Taylor v. Mayor of Cumberland

64 Md. 68 | Md. | 1885

Bryan, J.,

delivered the opinion of the Court.

The Act of 1878, chapter 484, amended the charter of the City of Cumberland. By the fortieth section of this statute it is provided that the City Council “may pass ordinances to remove all nuisances and obstructions from the streets, lanes and alleys within the limits of the city; ” and “for the preservation of peace and good order, securing persons and property from violence, danger, or destruction.” It is shown by the record that the City Council by ordinance, section 5, of chapter 13, of theCity Code, prohibited, under the penalty of a fine, “any sport, play or exercise that might produce bodily injury, or endanger property on any street, square, or alley within the city limits.”

*72The appellant (who was plaintiff below) was knocked down and injured while crossing a sidewalk on one of the streets of the city. The injury was inflicted by a sled, on which, a number of boys were coasting on the snow, which, at the time covered the street and the sidewalks. It was stated in the evidence that for several days previously to the occurrence the street in question and the sidewalks had been covered with snow and ice, and that crowds of men, boys and girls sometimes with sleds, to the number of fifty or sixty, congregated on the street and coasted thereon, and that many of the sleds were composed of two ordinary sleds joined together with a plank and were from fifteen to twenty feet long, and were occupied by six or eight persons and that the sleds were run down the street at a rapid and dangerous rate of speed. This sport as thus described, was a nuisance of a very serious character. It is well settled that the corporation was under an obligation to exercise for the public good the powers conferred on it by its charter to prevent nuisances, and to protect persons and property ; and that this duty is not discharged by merely passing ordinances. It is not relieved from responsibility unless there has been a vigorous effort to enforce them. Mayor, &c., of Baltimore vs. Marriott, 9 Md., 160. It was held in this case that a municipal corporation having power by its charter to prevent and remove nuisances would be discharged from responsibity for them, if they could not be prevented or removed by ordinary and reasonable care and diligence ; and it was also held that where ordinances sufficient to meet the exigencies of the case had been passed, a vigorous effort to enforce them would amount to the requisite care and diligence. There was evidence in the present case that the acting Mayor of the city had, previously to the accident, instructed the Captain of Police to break up coasting on the streets, and that the police did make and were making vigorous efforts to bring about that result. It *73was also in proof that at the time the appellant was injured, the sled which caused the injury was the only one then on the street.

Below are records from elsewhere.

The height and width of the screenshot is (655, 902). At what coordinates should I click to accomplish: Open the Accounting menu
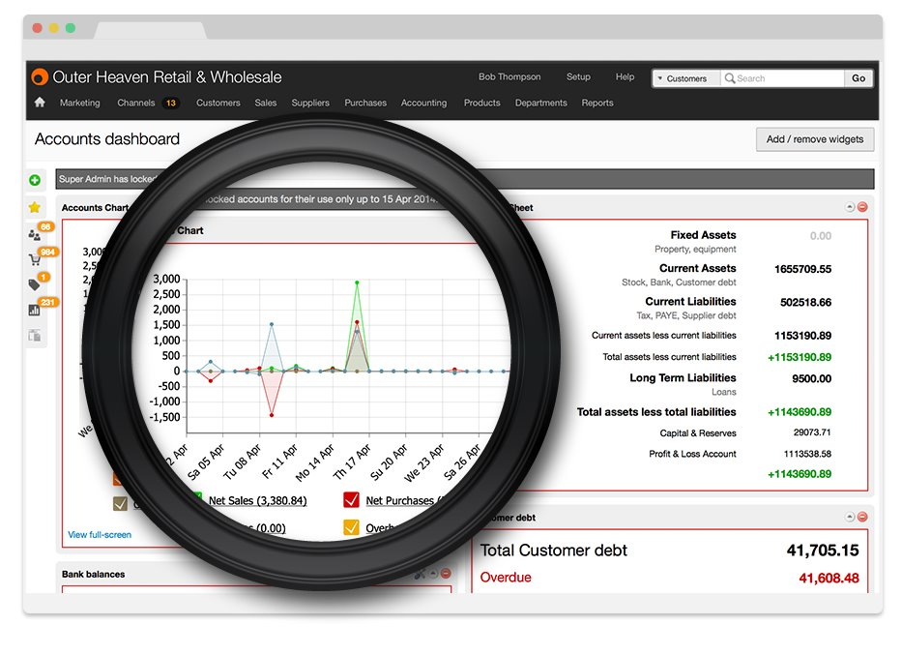(423, 103)
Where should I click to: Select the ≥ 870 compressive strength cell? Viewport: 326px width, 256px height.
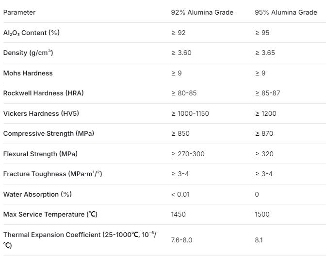264,133
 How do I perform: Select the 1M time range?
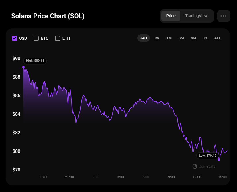(169, 38)
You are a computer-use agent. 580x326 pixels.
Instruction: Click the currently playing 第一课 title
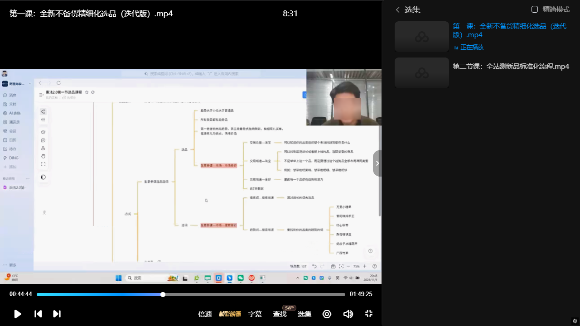coord(509,30)
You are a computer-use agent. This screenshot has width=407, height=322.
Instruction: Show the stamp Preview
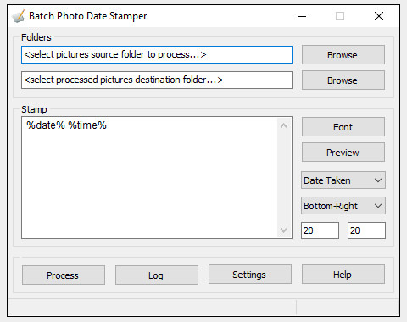[x=343, y=153]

(Decided 24th June, 1885.)

We are of opinion that the principle decided in Mayor, &c. vs. Marriott should control this case. The defendant was bound to prevent the nuisance if it could do so by ordinary and reasonable care and diligence ; but if it did use this degree of care and diligence, it discharged its duty and was relieved from responsibility ; and a vigorous effort to enforce its ordinance on the subject would fulfil its duty in this respect. The Court below- withdrew the question entirely from the jury and instructed them that there was no evidence upon which the plaintiff could recover. Assuming the plaintiff’s evidence to be true, he while using reasonable care on his part, sustained an injury from a nuisance, which the defendant was bound to prevent, if it could do so by the reasonable exercise of its corporate powers. If these facts were established to the satisfaction of the jury, the defendant was put on its defence, which, of course, it was bound to maintain by evidence. The plaintiff’s first prayer, though correct in other respects, erroneously maintained that the defendant was liable, even if the corporate authorities could not prevent the nuisance by reasonable and proper efforts. It was properly rejected, and as it was erroneous, it would have misled the jury to grant his second and third prayers. fot tike-reasons stated were improperly granted. It would have been competent to instruct the jury that the defendant was not liable for the injury to the plaintiff, if it had made a vigorous effort to enforce the ordinance, and notwithstanding such effort was unable to prevent the nuisance in question. But as this question was not submitted to the jury, the judgment must be reversed.

Judgment reversed, and neiv trial ordered.